• _DATA PROVIDED_
====

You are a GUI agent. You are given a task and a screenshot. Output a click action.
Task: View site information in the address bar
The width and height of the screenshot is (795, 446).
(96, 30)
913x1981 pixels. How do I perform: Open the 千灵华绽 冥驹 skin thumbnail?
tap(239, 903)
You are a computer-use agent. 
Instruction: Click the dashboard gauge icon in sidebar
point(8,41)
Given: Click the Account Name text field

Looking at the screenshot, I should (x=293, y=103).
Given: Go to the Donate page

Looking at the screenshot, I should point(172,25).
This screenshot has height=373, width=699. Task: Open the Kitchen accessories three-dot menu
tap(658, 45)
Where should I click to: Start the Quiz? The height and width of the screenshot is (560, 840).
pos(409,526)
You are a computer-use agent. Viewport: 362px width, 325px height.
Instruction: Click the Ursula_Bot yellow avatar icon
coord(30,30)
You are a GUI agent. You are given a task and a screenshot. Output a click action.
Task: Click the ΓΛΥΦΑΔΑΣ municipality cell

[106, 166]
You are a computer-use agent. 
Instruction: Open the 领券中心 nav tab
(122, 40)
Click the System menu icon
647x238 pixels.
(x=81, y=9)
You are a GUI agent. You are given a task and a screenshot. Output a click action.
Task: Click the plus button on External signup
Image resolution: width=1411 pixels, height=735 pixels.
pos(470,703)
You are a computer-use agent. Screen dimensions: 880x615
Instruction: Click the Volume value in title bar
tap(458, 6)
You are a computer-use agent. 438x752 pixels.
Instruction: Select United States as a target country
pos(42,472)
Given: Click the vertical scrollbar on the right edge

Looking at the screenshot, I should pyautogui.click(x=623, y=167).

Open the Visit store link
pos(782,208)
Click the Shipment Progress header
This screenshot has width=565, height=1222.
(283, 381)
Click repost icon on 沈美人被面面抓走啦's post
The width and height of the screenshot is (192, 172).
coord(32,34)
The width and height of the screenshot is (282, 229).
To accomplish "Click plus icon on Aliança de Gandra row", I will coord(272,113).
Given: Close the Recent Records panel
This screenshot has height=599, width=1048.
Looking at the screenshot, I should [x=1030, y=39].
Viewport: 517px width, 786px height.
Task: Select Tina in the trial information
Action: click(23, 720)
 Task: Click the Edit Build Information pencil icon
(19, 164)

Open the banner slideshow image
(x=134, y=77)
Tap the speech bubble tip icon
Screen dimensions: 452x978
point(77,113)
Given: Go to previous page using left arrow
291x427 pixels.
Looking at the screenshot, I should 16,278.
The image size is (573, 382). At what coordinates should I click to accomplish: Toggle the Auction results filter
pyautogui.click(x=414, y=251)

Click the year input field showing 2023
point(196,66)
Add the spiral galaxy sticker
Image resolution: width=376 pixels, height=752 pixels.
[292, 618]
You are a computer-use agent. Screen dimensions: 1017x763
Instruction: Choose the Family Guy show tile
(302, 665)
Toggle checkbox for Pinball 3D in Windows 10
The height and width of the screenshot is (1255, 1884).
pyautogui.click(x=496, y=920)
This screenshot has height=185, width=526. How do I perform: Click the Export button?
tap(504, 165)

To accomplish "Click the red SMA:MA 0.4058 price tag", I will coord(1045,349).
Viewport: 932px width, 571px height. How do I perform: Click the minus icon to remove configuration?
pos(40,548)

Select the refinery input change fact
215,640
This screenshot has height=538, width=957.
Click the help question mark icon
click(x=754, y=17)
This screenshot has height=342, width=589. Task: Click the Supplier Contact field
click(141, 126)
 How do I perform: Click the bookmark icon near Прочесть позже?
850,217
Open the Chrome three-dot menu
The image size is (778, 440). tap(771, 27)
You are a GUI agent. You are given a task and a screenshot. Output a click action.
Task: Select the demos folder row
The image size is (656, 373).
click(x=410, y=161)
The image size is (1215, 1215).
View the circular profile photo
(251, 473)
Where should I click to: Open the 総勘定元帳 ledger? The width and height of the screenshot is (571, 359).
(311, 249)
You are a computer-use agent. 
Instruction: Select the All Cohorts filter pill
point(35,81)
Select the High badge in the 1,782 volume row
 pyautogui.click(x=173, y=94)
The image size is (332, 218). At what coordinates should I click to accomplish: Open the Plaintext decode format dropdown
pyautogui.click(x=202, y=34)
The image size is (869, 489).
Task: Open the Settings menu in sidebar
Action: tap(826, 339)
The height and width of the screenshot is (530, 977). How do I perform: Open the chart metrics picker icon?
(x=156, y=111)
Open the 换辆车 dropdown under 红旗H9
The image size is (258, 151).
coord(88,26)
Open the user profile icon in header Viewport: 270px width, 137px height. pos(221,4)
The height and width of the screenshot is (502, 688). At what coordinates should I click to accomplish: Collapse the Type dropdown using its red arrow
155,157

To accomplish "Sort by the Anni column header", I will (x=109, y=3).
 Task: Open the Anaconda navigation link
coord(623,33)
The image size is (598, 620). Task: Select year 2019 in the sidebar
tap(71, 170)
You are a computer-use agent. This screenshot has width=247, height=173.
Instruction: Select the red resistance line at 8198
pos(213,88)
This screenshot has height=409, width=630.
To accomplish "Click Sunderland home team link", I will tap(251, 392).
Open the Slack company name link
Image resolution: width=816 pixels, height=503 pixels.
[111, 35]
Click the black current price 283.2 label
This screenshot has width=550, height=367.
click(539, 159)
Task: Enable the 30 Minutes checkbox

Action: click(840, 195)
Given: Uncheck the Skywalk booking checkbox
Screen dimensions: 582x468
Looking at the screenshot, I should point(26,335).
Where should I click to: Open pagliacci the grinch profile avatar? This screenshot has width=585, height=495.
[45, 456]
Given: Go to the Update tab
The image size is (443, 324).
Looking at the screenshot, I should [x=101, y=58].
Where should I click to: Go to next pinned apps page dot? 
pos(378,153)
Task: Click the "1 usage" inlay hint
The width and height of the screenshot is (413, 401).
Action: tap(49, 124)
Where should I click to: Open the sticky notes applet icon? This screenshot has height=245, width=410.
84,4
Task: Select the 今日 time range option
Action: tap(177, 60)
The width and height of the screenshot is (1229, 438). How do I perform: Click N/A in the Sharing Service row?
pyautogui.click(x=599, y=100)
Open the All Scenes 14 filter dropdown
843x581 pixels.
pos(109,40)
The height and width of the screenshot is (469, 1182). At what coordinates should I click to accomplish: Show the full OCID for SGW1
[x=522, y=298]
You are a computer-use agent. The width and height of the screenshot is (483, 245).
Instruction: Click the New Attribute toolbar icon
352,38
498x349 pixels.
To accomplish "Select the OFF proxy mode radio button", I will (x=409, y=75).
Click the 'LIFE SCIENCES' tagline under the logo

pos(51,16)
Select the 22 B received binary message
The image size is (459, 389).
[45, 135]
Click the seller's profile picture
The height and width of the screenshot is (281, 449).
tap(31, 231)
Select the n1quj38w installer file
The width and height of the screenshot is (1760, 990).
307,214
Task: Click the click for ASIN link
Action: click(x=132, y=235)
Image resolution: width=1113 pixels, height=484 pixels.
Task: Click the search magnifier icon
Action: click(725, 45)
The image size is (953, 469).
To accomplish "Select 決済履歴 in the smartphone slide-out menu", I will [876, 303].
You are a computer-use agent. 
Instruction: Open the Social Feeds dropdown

====

• _DIRECTIONS_
The lines from the one holding "The image size is (953, 469)." to the final line of the entries, both included, are what should be output, exactly and alone.

• _SOLUTION TO THIS PROBLEM_
The image size is (953, 469).
To accomplish "Select 決済履歴 in the smartphone slide-out menu", I will [876, 303].
You are a computer-use agent. 
Instruction: Open the Social Feeds dropdown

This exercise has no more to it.